More caps and vests.
In the trenches.
War games are over. They hear the sounds of real battle. I'm sure Weir chose sundown to signify that lives are about to end.
Weir uses a lot of mirroring in this film. Archie trains on a field as a young man, dies on a battlefield a man. Track uniform, to military uniform. The men train for battle in the shadow of the Sphinx in Egypt. They die at Gallipoli in the shadow of a rock formation called the Sphinx. Archie’s cattle rancher hat, to Archie’s Light Brigade hat. Racing for sport, to racing for your life and the lives of others, Archie’s chest out crossing-the-finish-line pose, to Archie chest-out-dying pose.
Leading up to this shot, Weir tracks Archie sprinting, echoing his training at the beginning with his uncle. Right before he charges, he gives himself a pep talk. The same one his uncle gives him at the beginning. It serves to both give Archie the adrenaline boost, and to also remind him and us of his home. He should be home training to be an Olympic athlete, not about to charge into a wall of machine gun fire without a snowball's chance in hell of surviving. Weir shoots Archie from the side, running for the "finish" line. He is gunned down, arms go up. From the front it could easily look like a Christ pose, but Weir is too tasteful for that. Archie is not a martyr for a religious cause. He is a casualty of the insanity of war. Weir ends the film on this freeze frame. This says it all. Your country's best and brightest young men, sent to die, for what?
The irony is that the military only takes healthy men. WWI devastated all participating nations. No country was left untouched from heavy loss of life. Where would this world be today if these courageous men didn’t die? What inventions and innovations never came to pass?
Weir is a master of economy and impact. The least amount of words, no scene too long, for maximum impact. I am a puddle. I cannot bear the ending.
“The Road Warrior,” 1981, came on the heels of the underground success of “Mad Max.” Both take place in the dusty post-apocalyptic, leather daddy future. George Miller’s argument for weaning ourselves off oil dependence?
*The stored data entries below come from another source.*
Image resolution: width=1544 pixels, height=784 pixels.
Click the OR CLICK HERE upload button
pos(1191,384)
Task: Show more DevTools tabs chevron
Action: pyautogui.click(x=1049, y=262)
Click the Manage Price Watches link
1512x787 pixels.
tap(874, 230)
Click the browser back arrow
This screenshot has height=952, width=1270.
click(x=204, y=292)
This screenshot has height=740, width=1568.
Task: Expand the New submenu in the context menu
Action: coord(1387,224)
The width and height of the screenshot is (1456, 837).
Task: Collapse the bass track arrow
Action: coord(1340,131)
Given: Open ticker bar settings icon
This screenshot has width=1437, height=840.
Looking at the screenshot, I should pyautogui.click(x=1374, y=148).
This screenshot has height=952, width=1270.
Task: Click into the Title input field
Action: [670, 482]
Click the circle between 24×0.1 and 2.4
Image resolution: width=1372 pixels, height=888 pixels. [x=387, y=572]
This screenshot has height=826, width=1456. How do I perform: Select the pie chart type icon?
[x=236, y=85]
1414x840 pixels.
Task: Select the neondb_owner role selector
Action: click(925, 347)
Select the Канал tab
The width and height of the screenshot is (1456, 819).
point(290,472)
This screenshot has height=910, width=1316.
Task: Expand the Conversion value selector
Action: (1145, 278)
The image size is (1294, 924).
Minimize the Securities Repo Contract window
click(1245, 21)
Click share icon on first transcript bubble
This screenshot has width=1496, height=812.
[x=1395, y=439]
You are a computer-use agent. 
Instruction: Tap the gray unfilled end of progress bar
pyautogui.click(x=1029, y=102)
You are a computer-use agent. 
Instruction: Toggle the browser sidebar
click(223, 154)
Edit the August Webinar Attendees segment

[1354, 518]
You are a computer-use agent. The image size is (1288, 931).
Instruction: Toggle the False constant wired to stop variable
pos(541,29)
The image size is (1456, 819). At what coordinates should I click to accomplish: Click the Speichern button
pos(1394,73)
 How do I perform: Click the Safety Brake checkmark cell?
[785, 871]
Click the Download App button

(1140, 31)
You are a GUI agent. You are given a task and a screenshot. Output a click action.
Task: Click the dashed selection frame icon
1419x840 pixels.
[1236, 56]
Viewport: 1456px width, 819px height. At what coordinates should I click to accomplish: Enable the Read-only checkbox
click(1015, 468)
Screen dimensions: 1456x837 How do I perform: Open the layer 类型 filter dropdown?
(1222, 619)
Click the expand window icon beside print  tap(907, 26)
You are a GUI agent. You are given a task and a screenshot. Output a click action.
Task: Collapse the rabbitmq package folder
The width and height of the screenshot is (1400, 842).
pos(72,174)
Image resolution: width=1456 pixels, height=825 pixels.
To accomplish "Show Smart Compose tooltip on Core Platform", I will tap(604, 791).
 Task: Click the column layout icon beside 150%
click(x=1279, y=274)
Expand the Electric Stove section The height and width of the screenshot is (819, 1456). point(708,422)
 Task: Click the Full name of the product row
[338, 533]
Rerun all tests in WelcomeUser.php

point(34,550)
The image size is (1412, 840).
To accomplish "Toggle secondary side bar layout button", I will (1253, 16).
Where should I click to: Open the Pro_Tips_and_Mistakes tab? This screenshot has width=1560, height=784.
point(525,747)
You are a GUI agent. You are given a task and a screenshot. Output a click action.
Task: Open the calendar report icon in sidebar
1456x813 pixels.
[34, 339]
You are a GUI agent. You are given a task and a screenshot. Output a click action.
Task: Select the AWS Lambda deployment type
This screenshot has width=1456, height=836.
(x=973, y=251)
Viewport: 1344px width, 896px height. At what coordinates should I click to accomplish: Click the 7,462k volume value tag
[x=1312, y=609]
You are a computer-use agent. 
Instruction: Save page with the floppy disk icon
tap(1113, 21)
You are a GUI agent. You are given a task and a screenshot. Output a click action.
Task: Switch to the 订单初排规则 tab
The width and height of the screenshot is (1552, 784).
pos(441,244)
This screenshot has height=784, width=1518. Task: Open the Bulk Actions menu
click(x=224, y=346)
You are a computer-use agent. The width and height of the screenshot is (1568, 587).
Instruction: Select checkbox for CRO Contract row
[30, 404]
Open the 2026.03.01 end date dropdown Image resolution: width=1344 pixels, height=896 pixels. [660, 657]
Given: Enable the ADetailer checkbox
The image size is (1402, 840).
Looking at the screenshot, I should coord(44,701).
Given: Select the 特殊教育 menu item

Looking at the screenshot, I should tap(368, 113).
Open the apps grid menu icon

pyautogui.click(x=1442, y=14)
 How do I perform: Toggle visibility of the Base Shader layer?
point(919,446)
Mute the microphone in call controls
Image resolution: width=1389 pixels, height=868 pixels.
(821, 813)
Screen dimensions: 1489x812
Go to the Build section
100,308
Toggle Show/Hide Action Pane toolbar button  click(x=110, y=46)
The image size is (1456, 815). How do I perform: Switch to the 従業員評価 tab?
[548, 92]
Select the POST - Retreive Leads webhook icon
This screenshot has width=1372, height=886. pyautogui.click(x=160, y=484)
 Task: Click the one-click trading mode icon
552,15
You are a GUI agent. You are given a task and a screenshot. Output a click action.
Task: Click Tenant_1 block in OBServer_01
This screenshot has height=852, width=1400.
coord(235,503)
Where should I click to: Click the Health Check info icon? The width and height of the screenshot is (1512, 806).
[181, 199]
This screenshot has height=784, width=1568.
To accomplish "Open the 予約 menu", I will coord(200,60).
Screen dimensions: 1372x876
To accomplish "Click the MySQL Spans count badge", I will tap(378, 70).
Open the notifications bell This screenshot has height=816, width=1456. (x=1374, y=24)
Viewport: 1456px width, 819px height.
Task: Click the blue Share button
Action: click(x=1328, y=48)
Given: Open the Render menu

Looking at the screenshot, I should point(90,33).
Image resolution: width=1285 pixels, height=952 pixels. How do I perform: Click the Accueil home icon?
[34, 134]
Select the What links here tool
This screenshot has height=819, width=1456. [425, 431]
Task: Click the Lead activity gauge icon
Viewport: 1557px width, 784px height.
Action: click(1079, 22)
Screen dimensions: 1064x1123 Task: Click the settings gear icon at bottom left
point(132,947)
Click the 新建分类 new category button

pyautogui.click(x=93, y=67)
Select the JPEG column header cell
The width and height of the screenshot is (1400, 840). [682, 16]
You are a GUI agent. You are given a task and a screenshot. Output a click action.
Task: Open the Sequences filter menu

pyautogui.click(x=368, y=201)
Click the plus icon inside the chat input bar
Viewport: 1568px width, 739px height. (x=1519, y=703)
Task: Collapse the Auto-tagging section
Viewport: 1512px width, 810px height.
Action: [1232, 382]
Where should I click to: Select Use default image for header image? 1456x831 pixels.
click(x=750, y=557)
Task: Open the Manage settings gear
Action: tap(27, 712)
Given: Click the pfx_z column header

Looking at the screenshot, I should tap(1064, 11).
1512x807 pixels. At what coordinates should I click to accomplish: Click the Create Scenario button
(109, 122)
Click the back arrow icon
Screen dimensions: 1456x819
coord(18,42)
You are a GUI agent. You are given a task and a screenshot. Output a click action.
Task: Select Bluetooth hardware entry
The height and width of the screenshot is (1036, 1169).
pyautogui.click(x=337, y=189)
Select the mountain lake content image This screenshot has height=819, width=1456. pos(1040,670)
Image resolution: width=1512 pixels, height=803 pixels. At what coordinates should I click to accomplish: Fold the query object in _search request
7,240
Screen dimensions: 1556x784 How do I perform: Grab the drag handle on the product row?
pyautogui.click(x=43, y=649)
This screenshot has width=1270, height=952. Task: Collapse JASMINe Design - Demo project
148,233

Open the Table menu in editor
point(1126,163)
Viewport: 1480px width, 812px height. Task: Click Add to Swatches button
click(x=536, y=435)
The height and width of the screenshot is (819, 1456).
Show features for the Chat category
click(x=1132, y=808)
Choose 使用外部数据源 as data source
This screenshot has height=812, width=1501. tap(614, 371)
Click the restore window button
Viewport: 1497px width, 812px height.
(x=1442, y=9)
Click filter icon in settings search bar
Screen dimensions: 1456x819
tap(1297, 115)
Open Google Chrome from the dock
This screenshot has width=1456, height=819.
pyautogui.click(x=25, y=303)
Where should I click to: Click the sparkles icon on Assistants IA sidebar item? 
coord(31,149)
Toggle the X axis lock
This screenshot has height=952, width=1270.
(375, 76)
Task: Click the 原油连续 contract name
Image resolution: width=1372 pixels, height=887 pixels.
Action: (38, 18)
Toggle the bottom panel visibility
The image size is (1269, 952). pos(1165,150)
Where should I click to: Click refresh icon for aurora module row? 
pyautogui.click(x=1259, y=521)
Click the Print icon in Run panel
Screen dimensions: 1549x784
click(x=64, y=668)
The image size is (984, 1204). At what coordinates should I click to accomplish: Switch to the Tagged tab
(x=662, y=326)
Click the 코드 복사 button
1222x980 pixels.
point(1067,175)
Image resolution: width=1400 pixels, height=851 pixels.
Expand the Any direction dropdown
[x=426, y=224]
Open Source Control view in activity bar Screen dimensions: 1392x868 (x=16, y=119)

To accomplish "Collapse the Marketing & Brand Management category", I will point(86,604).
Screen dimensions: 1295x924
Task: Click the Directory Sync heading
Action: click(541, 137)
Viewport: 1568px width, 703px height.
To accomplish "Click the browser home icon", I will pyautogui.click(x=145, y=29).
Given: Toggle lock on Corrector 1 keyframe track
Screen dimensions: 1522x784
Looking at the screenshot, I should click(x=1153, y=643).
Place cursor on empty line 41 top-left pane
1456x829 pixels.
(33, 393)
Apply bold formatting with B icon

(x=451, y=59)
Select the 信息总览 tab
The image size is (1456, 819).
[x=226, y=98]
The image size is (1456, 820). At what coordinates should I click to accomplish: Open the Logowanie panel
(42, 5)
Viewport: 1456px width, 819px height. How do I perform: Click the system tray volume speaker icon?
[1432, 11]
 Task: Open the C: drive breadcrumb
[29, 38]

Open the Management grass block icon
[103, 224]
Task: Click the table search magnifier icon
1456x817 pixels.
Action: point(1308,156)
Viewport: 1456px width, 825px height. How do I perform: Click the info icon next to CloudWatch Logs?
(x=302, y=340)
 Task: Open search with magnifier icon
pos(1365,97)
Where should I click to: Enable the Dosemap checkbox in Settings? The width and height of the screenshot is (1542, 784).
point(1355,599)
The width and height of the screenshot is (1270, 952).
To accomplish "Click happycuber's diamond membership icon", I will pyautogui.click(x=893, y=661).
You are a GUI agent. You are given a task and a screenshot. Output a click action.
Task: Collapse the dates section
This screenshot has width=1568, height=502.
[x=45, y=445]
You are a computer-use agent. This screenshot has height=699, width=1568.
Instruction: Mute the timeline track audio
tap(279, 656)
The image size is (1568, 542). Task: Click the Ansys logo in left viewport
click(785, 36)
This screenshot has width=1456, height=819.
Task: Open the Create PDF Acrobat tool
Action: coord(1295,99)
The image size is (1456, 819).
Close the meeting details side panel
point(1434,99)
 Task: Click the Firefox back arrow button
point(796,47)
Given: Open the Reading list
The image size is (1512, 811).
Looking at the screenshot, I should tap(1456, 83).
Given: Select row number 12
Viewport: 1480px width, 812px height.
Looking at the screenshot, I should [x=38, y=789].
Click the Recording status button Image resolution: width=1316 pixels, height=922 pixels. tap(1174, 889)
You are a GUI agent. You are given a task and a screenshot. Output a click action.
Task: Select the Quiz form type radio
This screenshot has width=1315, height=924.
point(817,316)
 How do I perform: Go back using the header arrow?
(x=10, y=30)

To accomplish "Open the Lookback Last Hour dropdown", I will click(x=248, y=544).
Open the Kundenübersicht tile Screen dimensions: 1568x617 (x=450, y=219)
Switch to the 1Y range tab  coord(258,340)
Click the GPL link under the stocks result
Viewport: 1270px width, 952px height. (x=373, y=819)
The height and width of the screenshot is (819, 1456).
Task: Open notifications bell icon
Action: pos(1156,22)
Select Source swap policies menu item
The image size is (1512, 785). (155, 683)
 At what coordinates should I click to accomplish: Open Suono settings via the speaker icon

I think this movie is in the closet.
Norma Moriceau’s bondage-y costumes were eye-opening and unique to say the least, for the hyper-macho, violence buffet that’s served here.
“The Year of Living Dangerously,” 1982, Peter Weir’s tropical drama puts an ever-glistening Mel in the midst of political turmoil and a romantic triangle. Costume Design by Terry Ryan.
Mid 60's suit will have to go.
Those aviators can stay.
Ah, that's better.
Love the pleat with vent in the back.
Man, he was handsome.
Even the poster is stylish and sexy. A throwback to vintage suspense thrillers.
Peter Weir is great at slow, taut, tension. And Linda Hunt earned every ounce of Academy gold for her portrayal of Billy Kwan, a half-Chinese man. She was a woman playing a man. Maybe this sets a precedent of sorts for Glenn Close who plays a woman pretending to be a man in “Albert Nobbs” for this year’s Oscar race.
Dang, he was busy in the early 80’s! I think he looked the best in these. I hope he gets the help he needs and gets back to making great films.